By JAYSON DIMAANO
Ethan Peters’ Hills for Health fundraising run in support of the Centre for Addiction and Mental Health (CAMH) was a huge success.
Peters completed the 111-kilometre run up and down the streets between Kingston Road and Queen Street East in the Beach on Sunday, Feb. 28. Starting at 4 a.m., he did close to 10-and-a-half-hours of running, finishing just after 2:30 p.m.
He said he got tremendous support from the community along the way.
“It was spectacular. I was completely blown away. On Scarborough Road, about five or six houses on both sides were cheering, smashing pots,” said Peters who lives on Hambly Avenue in the Beach.
“Every time I’d come down to Queen Street, people were cheering me on. Some family members walked down and along the hills. They cheered me on from the corners.”
Peters said he woke up at about 2:30 a.m. and he had a big bowl of oatmeal. He had three portions of every meal the week before his run (three breakfasts, three lunches, three dinners). While stacking up, he burnt all the calories during his run.
One of the main things he had on his run to keep him energized was chips, pretzels, bananas and oranges.

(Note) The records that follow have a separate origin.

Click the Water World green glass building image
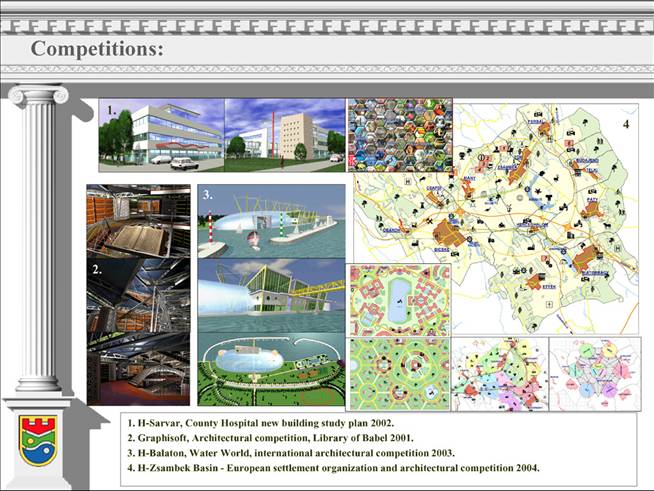 point(271,295)
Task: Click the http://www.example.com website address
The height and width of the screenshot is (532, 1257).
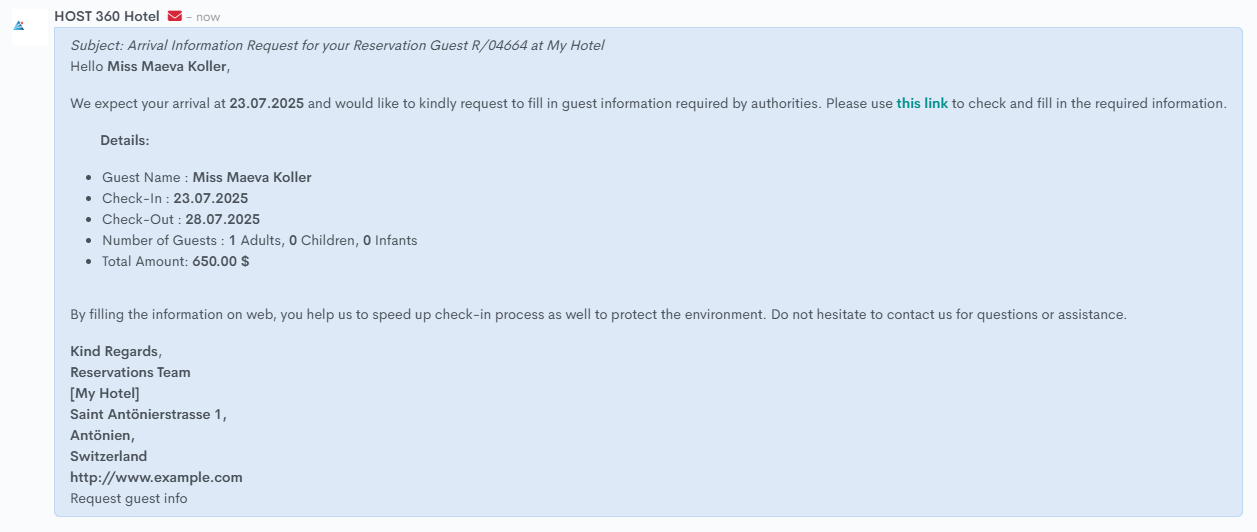Action: (x=156, y=477)
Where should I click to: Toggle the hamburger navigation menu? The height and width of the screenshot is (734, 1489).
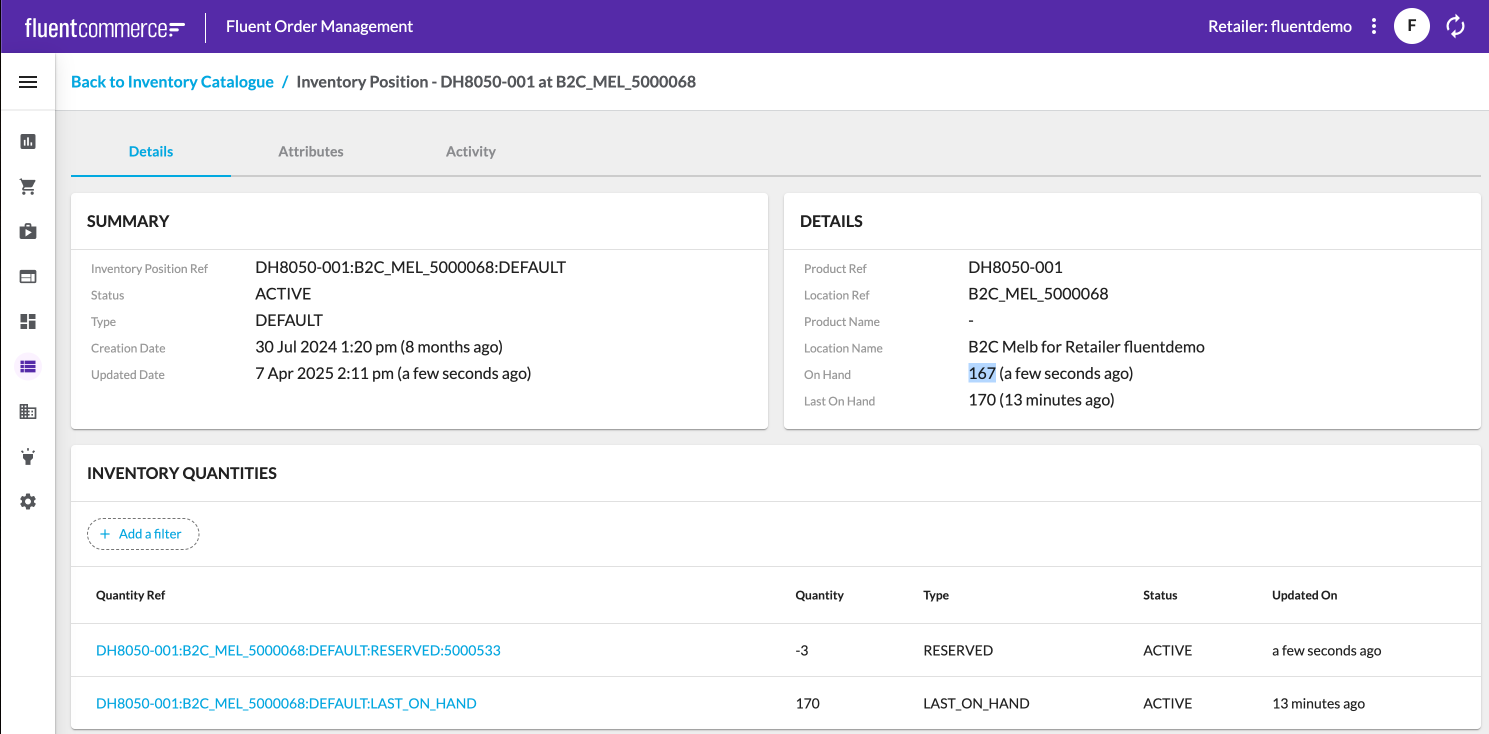coord(28,82)
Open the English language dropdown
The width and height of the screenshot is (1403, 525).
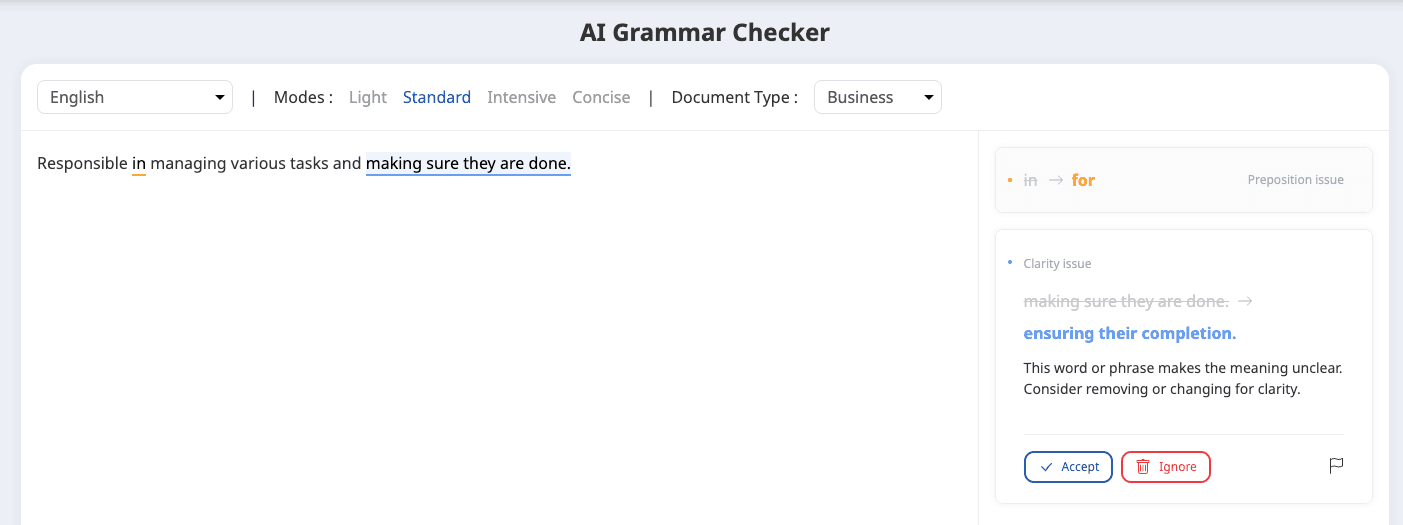pyautogui.click(x=135, y=97)
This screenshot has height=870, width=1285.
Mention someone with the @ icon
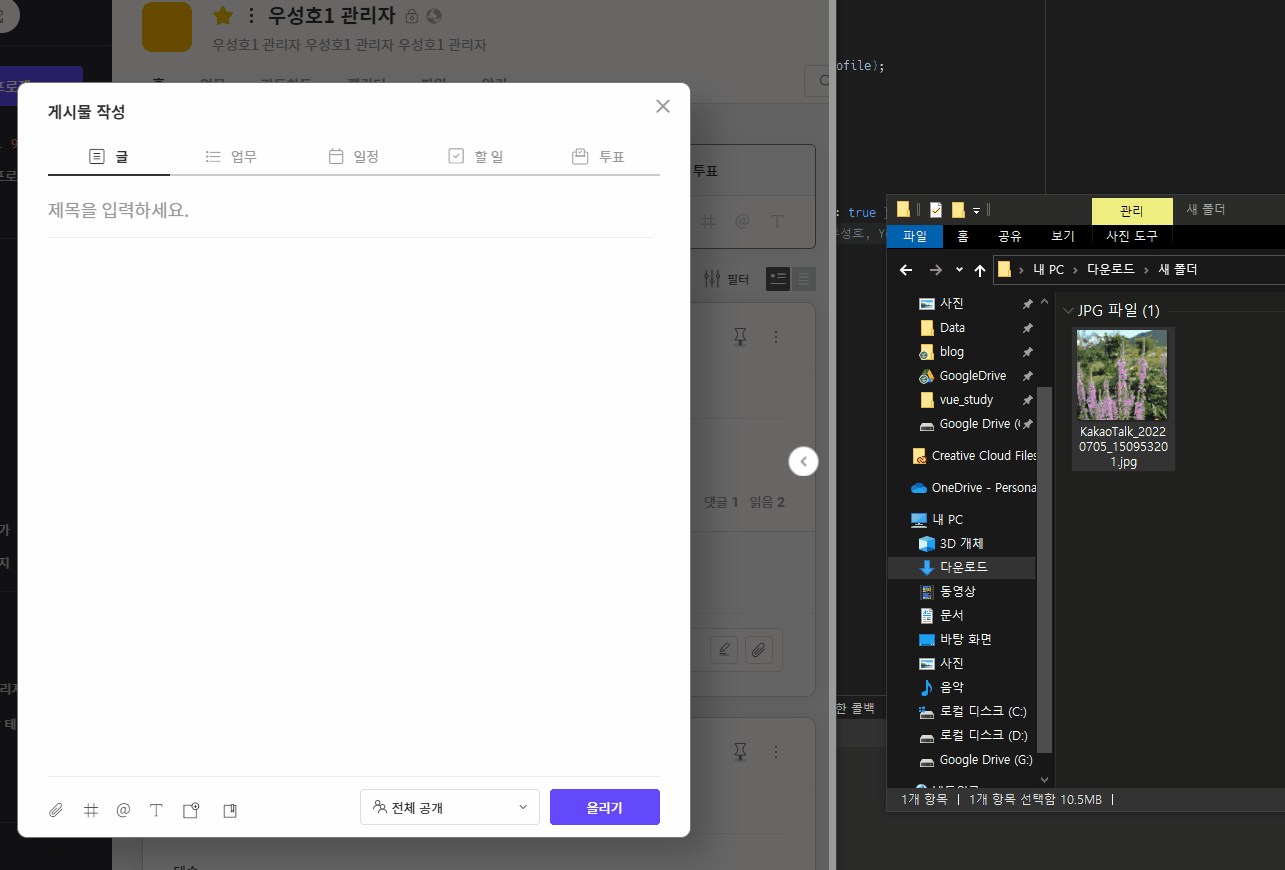tap(123, 810)

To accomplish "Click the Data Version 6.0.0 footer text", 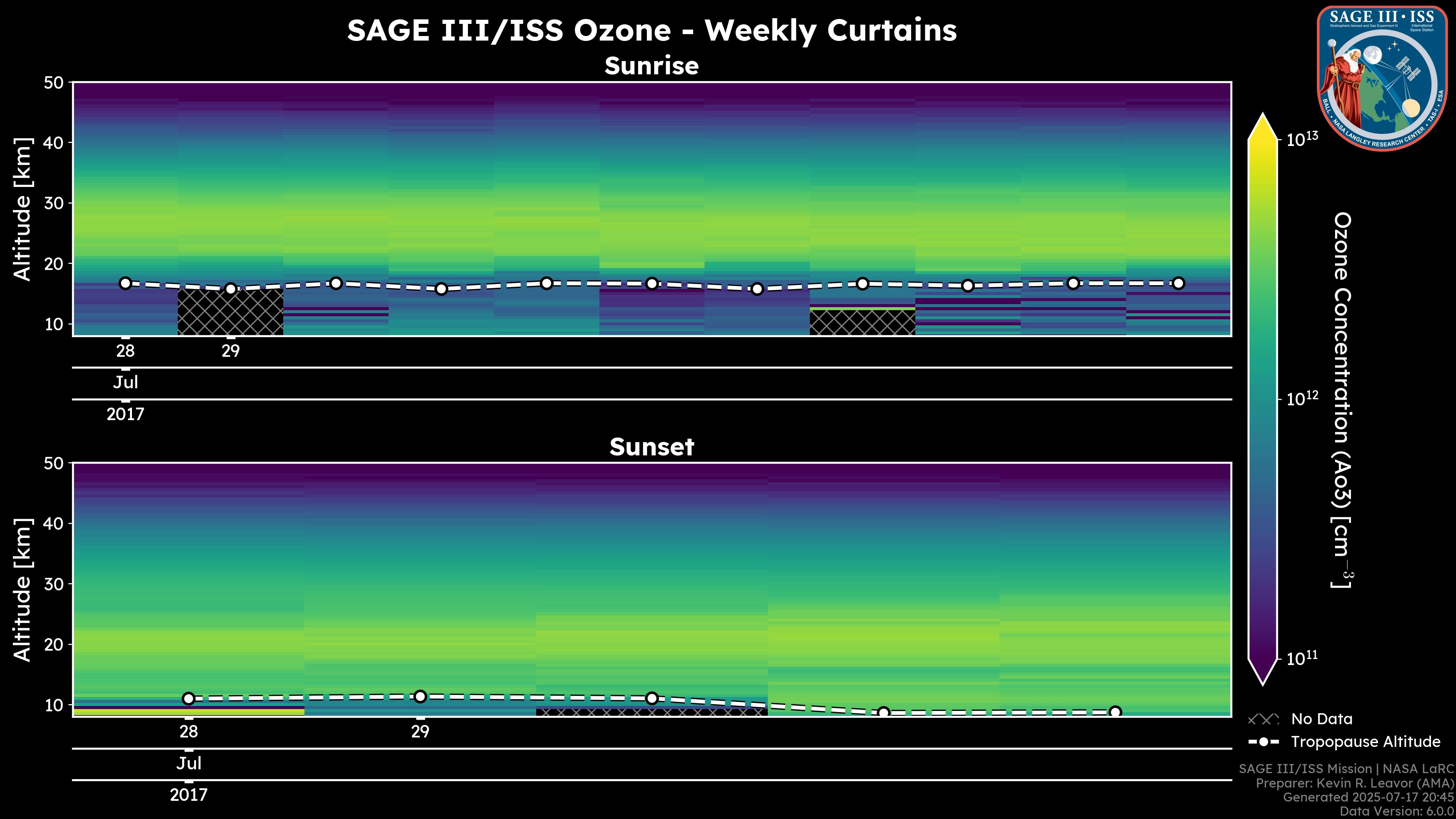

“I had Clif Bloks. I also had this endurance candy called ‘Stingers’. Those are my “pick me ups”, my “something that tastes delicious” or “I need some caffeine,” he explained.
“Everytime I went to one of the houses I chose (for pit stops), I had crushed potato chips. I’d alternate with water and a sports drink (Gatorade, Powerade) and I alternate with the potato chips and bananas and avocados.”
As of March 1 at 5 p.m., Peters had raised a total of $18,839 on GoFundMe, surpassing his goal of $11,160. He has a private donor as well that is giving $10,000 for a total of $28,839.
“It’s still growing. When I went to bed on Saturday night, I woke up five hours later and I raised an additional $2,000. It was getting more publicity, people were interested in it. The day of the run, more people followed me on Instagram and liked me on Facebook. I knew this would happen, but I didn’t it was going to be (this big).”
Peters said he doesn’t plan on running again until at least until Wednesday or Thursday of this week, and won’t run at his normal speed for the next week and a half.
He said the recovery after running 111 kilometres of more than 10 hours consists of lots of sleep and rest.
“The last two times I’ve gotten sick after because your immune system gets completely busted. I’ve been eating really well, drinking lots of water, washing my hands a lot. That is something I have to be careful about, especially with COVID-19.”
Peters is thankful for all the support from the family and the community.
“The energy that I felt yesterday (Feb. 28) was spectacular. It was not running 111,000 kilometres. It was about mental health, bringing awareness to mental health and raising money for mental health. Feeling the support and love from everyone who came out, smiled, banged their pots and even opened their door for two seconds. The simplicity of their actions bring joy to mind and motivate me to go faster.”
He plans to close his GoFundMe page on Sunday, March 7.
Donations to CAMH can still be made at any time.